--- BEGIN EXCERPT ---

When ElasticSearch indexes a document with a geo point field (latitude, longitude), it processes the latitude and longitude coordinates and creates special accessory field data to quickly query these coordinates.

Depending on the properties, given a latitude and longitude it's possible to compute the geohash value (http://en.wikipedia.org/wiki/Geohash). The index process also optimizes these values for special computation, such as distance and ranges, and in a shape match.

Geo point has special parameters that allow you to store additional geographic data:

· lat_lon (by default, false): This allows you to store the latitude and longitude in the .lat and .lon fields. Storing these values improves performance in many memory algorithms used in distance and shape calculus.

Note

It makes sense to store values only if there is a single point value for a field, in multiple values.

· geohash (by default, false): This allows you to store the computed geohash value.

· geohash_precision (by default, 12): This defines the precision to be used in a geohash calculus. For example, given a geo point value [45.61752, 9.08363], it will store:

· customer_location = "45.61752, 9.08363"

· customer_location.lat = 45.61752

· customer_location.lon = 9.08363

· customer_location.geohash = "u0n7w8qmrfj"

There's more...

Geo point is a special type and can accept several formats as input:

· Latitude and longitude as properties:

· "customer_location": {

· "lat": 45.61752,

· "lon": 9.08363

},

· Latitude and longitude as a string:

"customer_location": "45.61752,9.08363",

· Latitude and longitude as geohash string

· Latitude and longitude as a GeoJSON array (note that in this latitude and longitude are reversed):

"customer_location": [9.08363, 45.61752]

Mapping a geo shape field

An extension to the concept of point is shape. ElasticSearch provides a type that facilitates the management of arbitrary polygons: the geo shape.

Getting ready

You need a working ElasticSearch cluster with Spatial4J (v0.3) and JTS (v1.12) in the classpath to use this type.

How to do it...

In order to map a geo_shape type, a user must explicitly provide some parameters:

· tree (by default, geohash): This is the name of the prefix tree implementation called geohash for GeohashPrefixTree and quadtree for QuadPrefixTree.

--- END EXCERPT ---
--- BEGIN RECORDED DATA ---

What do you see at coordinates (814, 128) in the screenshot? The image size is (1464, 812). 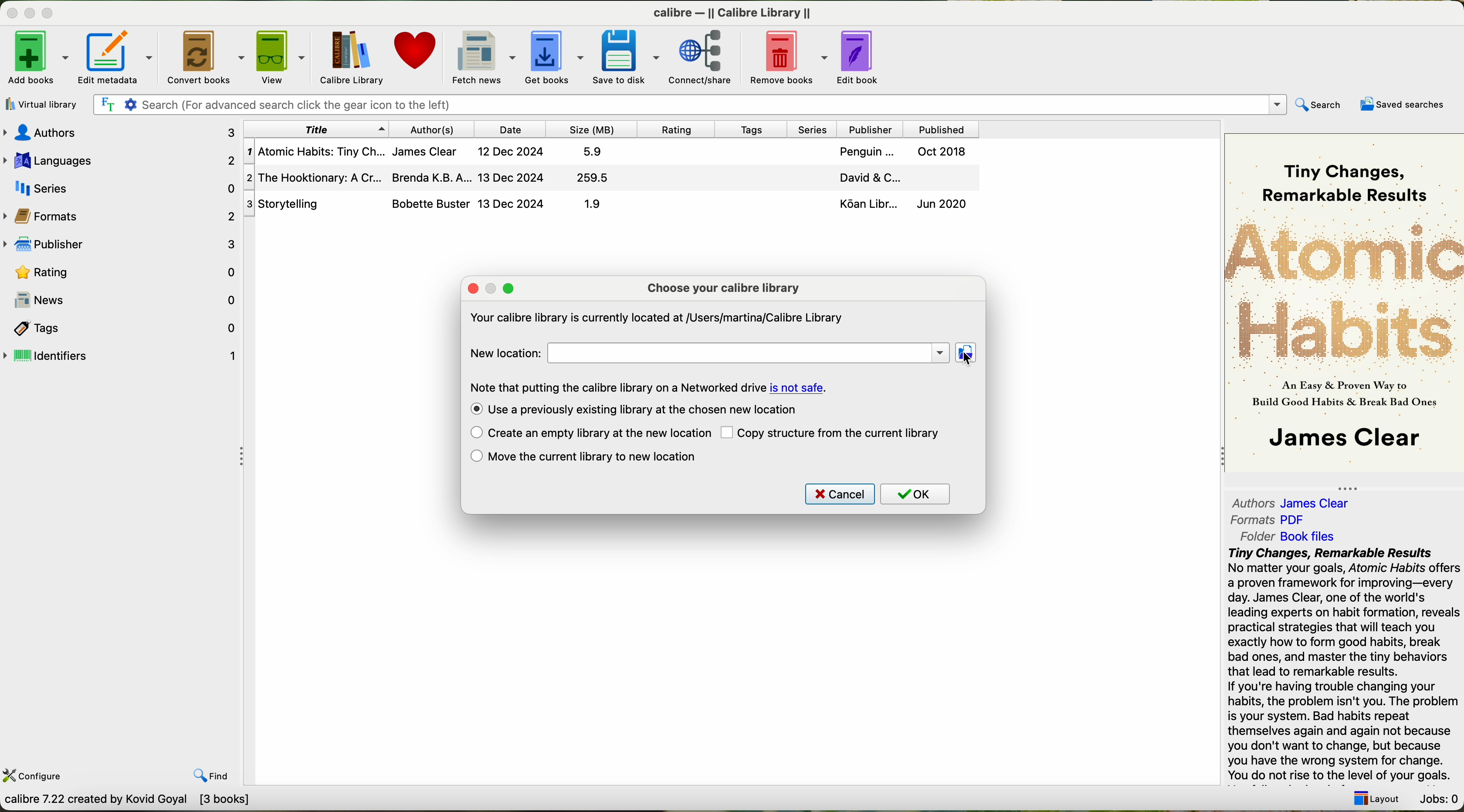 I see `series` at bounding box center [814, 128].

--- END RECORDED DATA ---

--- WHAT YOU WILL DO ---
Name every special parameter the ElasticSearch excerpt gives for geo point fields, with the default value it states for each. The listing is separate material and has no connection to the ElasticSearch excerpt.

--- OUTPUT OF THE TASK ---
- lat_lon: false
- geohash: false
- geohash_precision: 12